Immunogenicity-related placental infarcts and abortions in nonhuman primate developmental and reproductive toxicity studies: Proposed mechanism and impact on study interpretation

Previous analysis of 3 developmental toxicity studies (1 EFD, 2 ePPND) conducted in cynomolgus monkeys for biotherapeutics indicated an association between immunogenicity and abortions. This led to the hypothesis that immunogenic responses to biotherapeutics administered to pregnant nonhuman primates (NHPs) can cause altered placental hemodynamics and/or vascular pathology, resulting in placental infarcts and abortion secondary to compromised uteroplacental perfusion. Retrospective analysis of an additional 17 NHP developmental and reproductive toxicity (DART) studies was conducted for further support of this hypothesis. Of 366 placentas evaluated from the 20 total studies (2 EFD, 18 ePPND), 18 % (n = 66) had central placental infarctions/hematomas associated with maternal immunogenicity; these were significant enough to lead to abortion in 32/66 (48 %) of these pregnancies. Abortions in anti-drug antibody positive females with placental infarction were found in 40 % (n = 8) of the studies but accounted for only a 5 % fetal loss rate.
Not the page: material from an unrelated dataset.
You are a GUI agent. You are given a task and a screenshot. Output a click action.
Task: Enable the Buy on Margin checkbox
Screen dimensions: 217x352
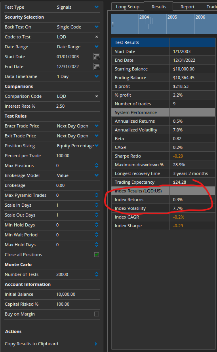click(x=97, y=314)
Thus, although immunogenicity was commonly observed in these studies, its impact to study outcome/interpretation was manageable in most cases. In the event of immune-mediated responses such as formation of anti-drug antibodies and/or abnormal placental morphology (e.g., infarcts), it is imperative to take a carefully considered, weight-of-evidence approach to interpretation of direct (test article related) vs. indirect (secondary to immunogenicity) effects. In cases where the biotherapeutic being tested is expected to be highly immunogenic in an NHP DART study, with potential confounding impact to study interpretation, alternatives to NHPs should be given high priority in the strategic approach to developmental toxicity testing.